Once again, if those ideas seem strange, let alone incorrect, to
you-all out there, just say the word, and I will step down.  Then I
can stop worrying about the portable dumper, and you can stop worrying
about my strange ideas.  Emacs is not my private project; I'm only
entitled to promote my ideas if the others either support them or
trust me to DTRT.  Please decide which one is it, and let's move on.

Eli, I think you are doing a fantastic job.

The only problem that seems to happen from time to time is that the discussions starts getting personal and ends up with people saying threats like "if you put my code in a branch I will fork Emacs" or "if you don't agree with my ideas I will step down", which is just a way of saying "my way or the highway". Using these rethorics is not constructive and doesn't do anyone any good.

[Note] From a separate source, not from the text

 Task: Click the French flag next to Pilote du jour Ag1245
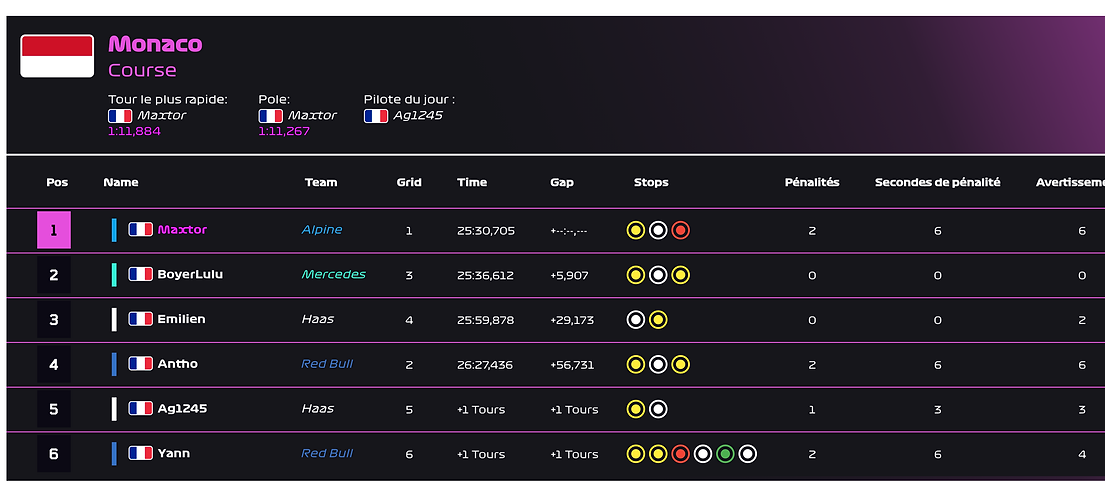376,116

To me it looks like the only real problem here is communication, we should all argue less and try to put ourselves in the other's schoes.

To Daniel, it's important that his work does not bitrot somewhere like the concurrency branch did. It's also important that he feels there's a strong chance of his code getting merged before he works more on it.
To Eli, it's important to have Daniel's code more "production ready" (documentation, etc), and also to give the simpler implementation ideas a try to avoid having to switch/maintain different systems twice in a short period of time.

Both needs are understandable and valid. Nobody is wrong here.

To me it's clear that given the requirements, we can plan something that would satisfy both... for example.

<Eli> Daniel, we'll give other people one month to come up with a sketch of the alternative idea to see if it's feasible or not. If nothing comes up after one month, we'll start working on merging your branch.